The THR320 also makes use of an ESP32, which makes it programmable using ESPHome firmware. The only problem was that the pin chosen by Sonoff to interface with the 1Wire sensors sits in the ADC2 peripheral. This is fine for a digital sensor, but the thermistor is analog, and the ADC2 peripheral cannot be used at the same time as WiFi!

That left me with a few options:

  1. Turn off the WiFi when taking readings, then turn it back on again.
  2. Jumper the RJ9 connector to a different pin on the ESP32, that can be used concurrently with the WiFi.
  3. Create an interposer/translator that interfaces with the thermistor via its own ADC, and presents those results to the ESP32 via 1Wire.
  4. Replace the thermistor with a 1Wire temperature sensor.

1. seemed like a recipe to crash the ESP32, turning WiFi on and off every minute or so, and generally a bad idea. 2. required some seriously fine microsoldering that I wasn't comfortable attempting, because I couldn't find any suitable test points that would be easy targets to solder to, and the pin pitch of the ESP32 was too fine for me.
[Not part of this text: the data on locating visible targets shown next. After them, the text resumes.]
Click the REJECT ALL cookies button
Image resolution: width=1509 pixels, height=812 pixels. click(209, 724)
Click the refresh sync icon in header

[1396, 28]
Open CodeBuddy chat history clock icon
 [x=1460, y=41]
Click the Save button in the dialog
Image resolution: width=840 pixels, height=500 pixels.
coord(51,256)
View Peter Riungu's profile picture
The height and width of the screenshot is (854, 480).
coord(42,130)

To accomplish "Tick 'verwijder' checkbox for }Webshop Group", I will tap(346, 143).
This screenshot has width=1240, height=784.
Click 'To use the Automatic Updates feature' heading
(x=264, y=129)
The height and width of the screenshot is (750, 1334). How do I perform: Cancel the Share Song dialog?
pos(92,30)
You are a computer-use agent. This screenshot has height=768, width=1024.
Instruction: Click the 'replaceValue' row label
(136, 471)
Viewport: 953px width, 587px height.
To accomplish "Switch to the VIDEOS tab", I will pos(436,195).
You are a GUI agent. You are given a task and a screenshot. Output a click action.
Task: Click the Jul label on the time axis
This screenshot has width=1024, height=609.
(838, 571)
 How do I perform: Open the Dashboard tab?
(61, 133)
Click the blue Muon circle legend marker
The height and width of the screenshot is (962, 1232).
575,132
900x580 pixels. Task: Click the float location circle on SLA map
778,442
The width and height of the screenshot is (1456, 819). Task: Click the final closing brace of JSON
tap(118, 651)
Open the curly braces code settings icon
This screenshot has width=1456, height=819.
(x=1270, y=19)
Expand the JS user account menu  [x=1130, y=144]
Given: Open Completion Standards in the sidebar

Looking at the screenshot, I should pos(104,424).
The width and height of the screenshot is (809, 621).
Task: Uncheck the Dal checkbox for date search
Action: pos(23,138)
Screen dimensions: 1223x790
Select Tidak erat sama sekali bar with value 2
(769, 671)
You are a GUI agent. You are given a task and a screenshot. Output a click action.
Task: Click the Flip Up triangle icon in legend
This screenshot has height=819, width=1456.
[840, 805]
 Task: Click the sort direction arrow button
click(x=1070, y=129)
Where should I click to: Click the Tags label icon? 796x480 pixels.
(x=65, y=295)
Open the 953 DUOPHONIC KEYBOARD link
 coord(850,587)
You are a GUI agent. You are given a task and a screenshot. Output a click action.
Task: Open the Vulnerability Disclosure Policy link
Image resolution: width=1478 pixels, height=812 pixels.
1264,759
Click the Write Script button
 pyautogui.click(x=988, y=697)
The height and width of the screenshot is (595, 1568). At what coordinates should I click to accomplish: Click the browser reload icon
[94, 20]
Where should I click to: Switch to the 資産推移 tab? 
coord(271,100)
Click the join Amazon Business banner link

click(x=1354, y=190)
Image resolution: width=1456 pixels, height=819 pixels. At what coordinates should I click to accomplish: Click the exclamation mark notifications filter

I ended up going with 3., purely because I didn't think of 4. at the time I was doing the project. If I were to redo this project, I would probably do 4., because it is a much simpler approach!

Having found the OneWireHub project on GitHub , i figured this would be a perfect solution. I looked around for available ATTiny controllers and purchased a few ATTiny412s. Unfortunately, OneWireHub had not been ported to the 412, so I had to try again.

Fortunately, it turned out I had an ATTiny85 in my parts bin already, and made up a small veroboard with it on. Pictures of the interposer are available on the project page. I made a simple program building on the OneWireHub, and maintaining a small running average to flatten any spikes. In retrospect, I probably overcomplicated things again, and should have simply reported whatever reading was obtained from the thermistor, and let the ESP32 do the filtering, purely because it is a lot easier to update the ESP32 than the ATTiny!

With the smart thermostat taken care of, actually automating the energy savings comes into play. I have a Sunsynk inverter that I monitor over RS485, using the KellerZA/Sunsynk add-on. That allows me to see the battery state of charge, as well as the current battery charge rate. By default, the thermostat's ESPHome firmware boots up with a target of 55C, set 60 seconds after power on to reduce power spikes in the neighbourhood when the power returns. This acts as if it were a dumb geyser. Since the geyser is powered by the inverter, though, it doesn't usually lose power during service interruptions. Once Home Assistant connects to the ESPHome API endpoint, HA sets it to 45C by default. The smaller the difference between the target temperature and ambient, the lower the rate of heat loss, and there is enough water at 45C for the family to shower, given our usage patterns.

Home Assistant is then configured to switch the geyser off between 16:00 and 09:00 if the grid is disconnected, to prevent the geyser from heating from the batteries overnight. Otherwise, if the geyser starts to heat, HA instructs the inverter to "charge the battery from the grid" at 0A, which essentially means that the house runs from the grid without charging the battery. When it stops heating, HA resets the inverter's configuration to how it was previously. And for the "use excess solar" use case, when the battery's State of Charge is above 70%, and the battery is charging at greater than 2500W for 5 minutes, set the geyser target temperature to 70C, and when the battery discharges at more than 500W for 5 minutes, set the target temperature back to 45C. This works pretty well, because if the battery discharges for a bit, the remaining solar power generated after it dips below 2000W is often enough to top up the batteries to 100% or close to it.